NYU Grossman Long Island School of Medicine: Provides full tuition, student health insurance, and offers debt-free scholarships to qualifying students for housing, food, books, and other miscellaneous expenses

Kaiser Permanente School of Medicine: Offers students, entering between 2019-2024, the school’s first five cohorts, a scholarship covering 100 percent of tuition for all four years of medical school

Yale School of Medicine: Beginning with the 2023–2024 academic year, Yale medical students with demonstrated financial need will not need to take out more than $10,000 in loans per year.

Declining MBA Applications Prompt Business Schools to Change Program Delivery Models

Late last month the University of Illinois at Urbana-Champaign announced its decision to shut down its two-year MBA program and reallocate funds to its online MBA. Just prior to this announcement, earlier in May, the last two-year MBA class graduated from the University of Iowa Tippie School of Management.

And they’re not the only ones. Wake Forest University, Virginia Tech, and Stetson University in Florida have also cut their two-year MBA programs. According to a recent Wall Street Journal article, “Between 2014 and 2018, the number of accredited full-time M.B.A. programs in the U.S. shrank nine percent to 1,189, with schools reporting 119 fewer two-year degrees in the most recent survey by the Association to Advance Collegiate Schools of Business.”

At the University of Illinois, the numbers told a clear story: In 2015 the incoming full-time, two-year MBA program had 74 students, in 2018 it had 49, and the current matriculation for the fall of 2019 is 38 students. Applications for the online MBA program, however, have tripled since 2016. Jeffrey Brown, dean of the business school at the University of Illinois, said the full-time MBA program will lose two million dollars this year. “This was an easy business decision to make, and a relatively easy educational decision, but it was an extremely hard call to make from the emotional side of things,” said Brown.

With the documented lackluster application volume to MBA programs and amidst a strong economy, some schools are focusing on offering competitive online MBA programs, as well as more specialized master of science degrees. The Wall Street Journal noted that among the business schools included in the aforementioned AACSB survey, there were 140 new specialized master’s programs in 2018, a 16 percent jump from 2014. And the number of online MBA programs doubled to 390.

• • • • • • •

#### Assignment
Please copy the part of the source text that opens with the words containing "Declining MBA Applications" and closes with "School of Management.", switching "online MBA" to "evening MBA".

#### Raw data
• • • • • • •

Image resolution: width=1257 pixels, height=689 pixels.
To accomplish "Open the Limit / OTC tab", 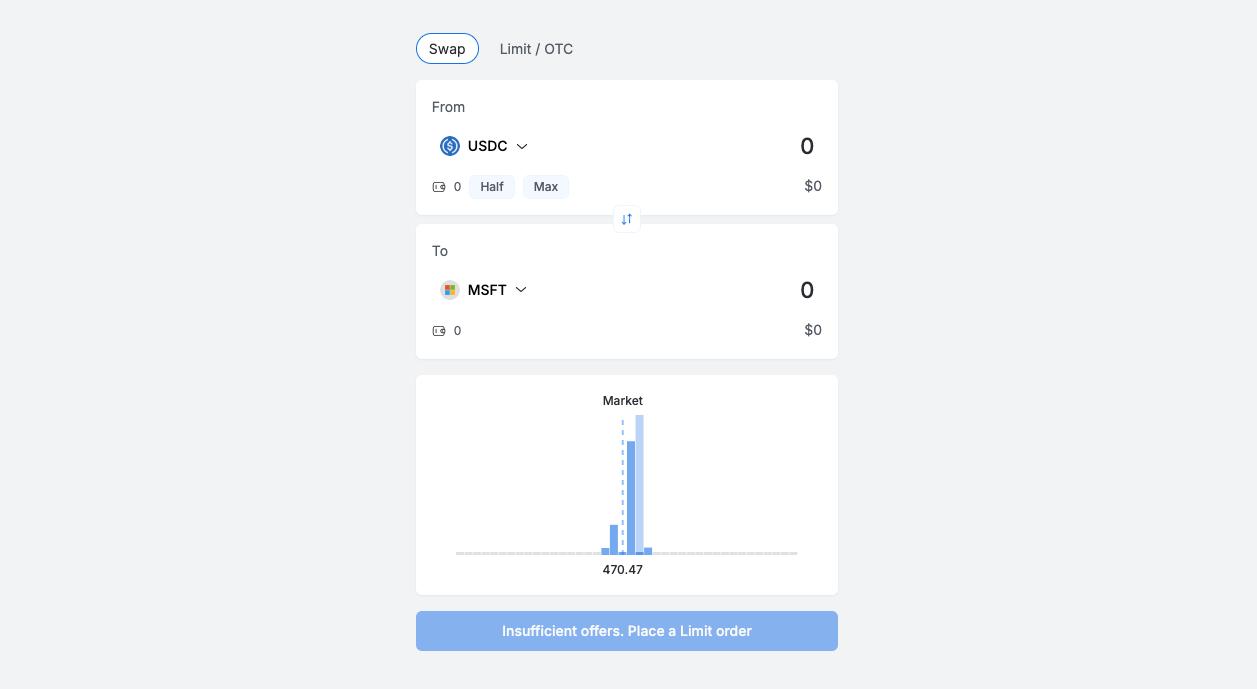I will click(536, 49).
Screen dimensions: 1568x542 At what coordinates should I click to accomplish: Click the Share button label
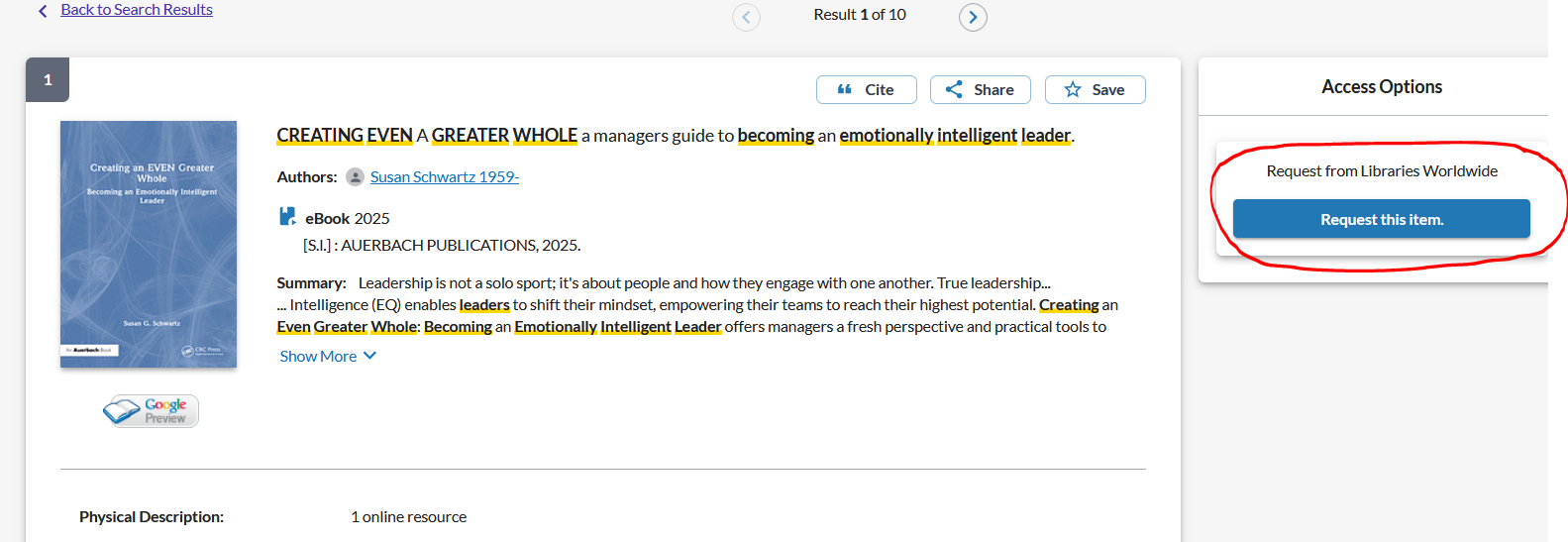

• • • • • • •

#### Exercise result
Declining MBA Applications Prompt Business Schools to Change Program Delivery Models

Late last month the University of Illinois at Urbana-Champaign announced its decision to shut down its two-year MBA program and reallocate funds to its evening MBA. Just prior to this announcement, earlier in May, the last two-year MBA class graduated from the University of Iowa Tippie School of Management.